Mi madre murió mes y medio después de mi 14 cumpleaños. Entonces supe que su segundo nombre era Margarita y que lo que le habían mal diagnosticado aquel domingo no era gripe, sino leptospirosis. Que cuando aseguré que no volvería a verla mientras se la llevaban de urgencia al hospital, había tenido razón. Que el “no te preocupes, yo regreso enseguida” fue lo último que le escucharía decir.
Me costó lidiar con su muerte prematura. Enfocada en ser todo lo independiente que ella esperaba que fuera, me obsesioné con terminar de criar a mi hermano menor y evitar que mi papá naufragara en alcohol. A ratos reprobé; otras veces superé la prueba.
Cuando hace poco la realizadora de Nomaland recordó en los Oscars que cada ser humano nace bueno, me vino a la cabeza mi mamá. Porque no he conocido a quien creyera más en la bondad. Todavía no sé cómo, mi madre no se decepcionaba con facilidad y no supo ser pesimista ni siquiera con los malos. “Haz bien y no mires a quién”, me repetía.
Sé que los días como guía de pioneros en la playa de Tarará fueron de los más felices que vivió. Allí algún loco le enseñó que untarse mantequilla le doraría la piel, y alguna que otra vez ella intentó saber si era verdad lo que el loco aseguraba. César Évora era su vecino en esa época, el cantante Rojitas fue su novio y Débora Andollo le dio clases de buceo (paradójicamente, yo apenas sé flotar).
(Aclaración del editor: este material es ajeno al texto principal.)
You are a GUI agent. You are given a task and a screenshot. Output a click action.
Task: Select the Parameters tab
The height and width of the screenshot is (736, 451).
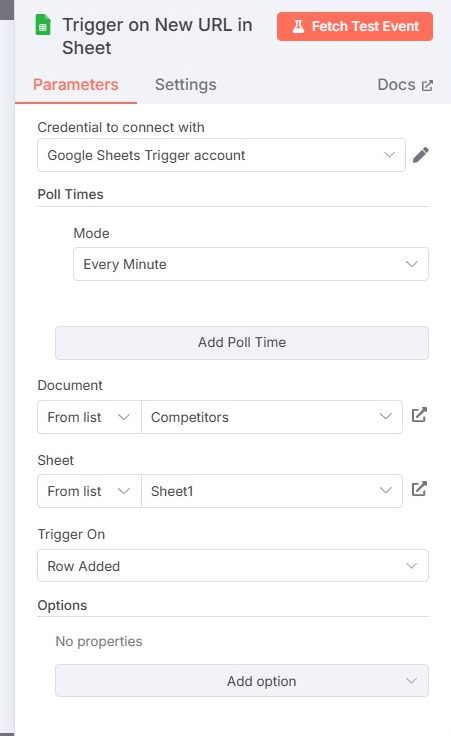click(76, 84)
Como no pocos jóvenes de los ochenta, mi madre adoró a Pablo y a Silvio, bailó casino en algún parque, se encandiló con el comunismo y quiso ser como el Che. De vez en vez se sentaba a ver pescar con su padre y su único hermano en el Malecón de su natal Centro Habana. O copiaba los poemas de Buesa y Neruda en una libreta de carátula verde olivo, una de las pocas cosas materiales que conservo de ella.
Después de graduarse de Defectología pasó la mitad del tiempo educando a niños con discapacidades físicas y mentales; y la otra, dirigiendo círculos infantiles. En más de una ocasión tuvo que llevar a algún pequeño para nuestra casa porque, pasadas las seis de la tarde, sus padres no habían podido recogerlo.
Mi mamá tuvo un lado romántico, medio cursi, que a mí me encantaba. Le gustaba pintarse las uñas de rosa perlado y teñirse de negro. En su closet no podían faltar tacones altos y vestidos largos. Leía novelitas (también rosas), se imaginaba siendo novia de Antonio Banderas o que Roberto Carlos le dedicaba El gato que está triste y azul. Pocas cosas le gustaban más que las orquídeas.
No fue santa. Vivió la mayor parte de sus 41 años bajo sus propias reglas, en una inspiradora libertad. Se casó oficialmente tres veces, pero se enamoró bastante. Y se las arregló para no ser una resentida por mucho que la traicionaran.
Nunca se separó de sus hijos. Mi hermano y yo éramos como amuletos sin los que no podía estar. La recuerdo cargando con nosotros para la playa, una piscina, un restaurante, un trabajo voluntario, una reunión. Cuando murió, sentí que había perdido a mi amiga del alma.
Han pasado los años y aún me descubro deseando que sea domingo para que la cocina huela a su arroz imperial mágico. Lo mismo si estaba cayéndose el cielo que si salía el sol, mi madre sonreía. Cantaba y bailaba sin importar ritmos ni circunstancias. Amaba, que es lo más importante, para salvarse de conocer lo feo de la maldad.
Mi mamá era muy torpe con las manos: puede que solamente yo haya roto más vajilla y más adornos que ella. Pero su torpeza desaparecía al acariciarnos. A esa hora sus manos eran, como Platero, suaves, y sus hijos vivíamos el embrujo bendito del mejor roce del mundo.
Escribo esto, Roxana Margarita, desde la azul tristeza de aquel gato de la canción de tus amores. Yo no te olvido, mami. No podría.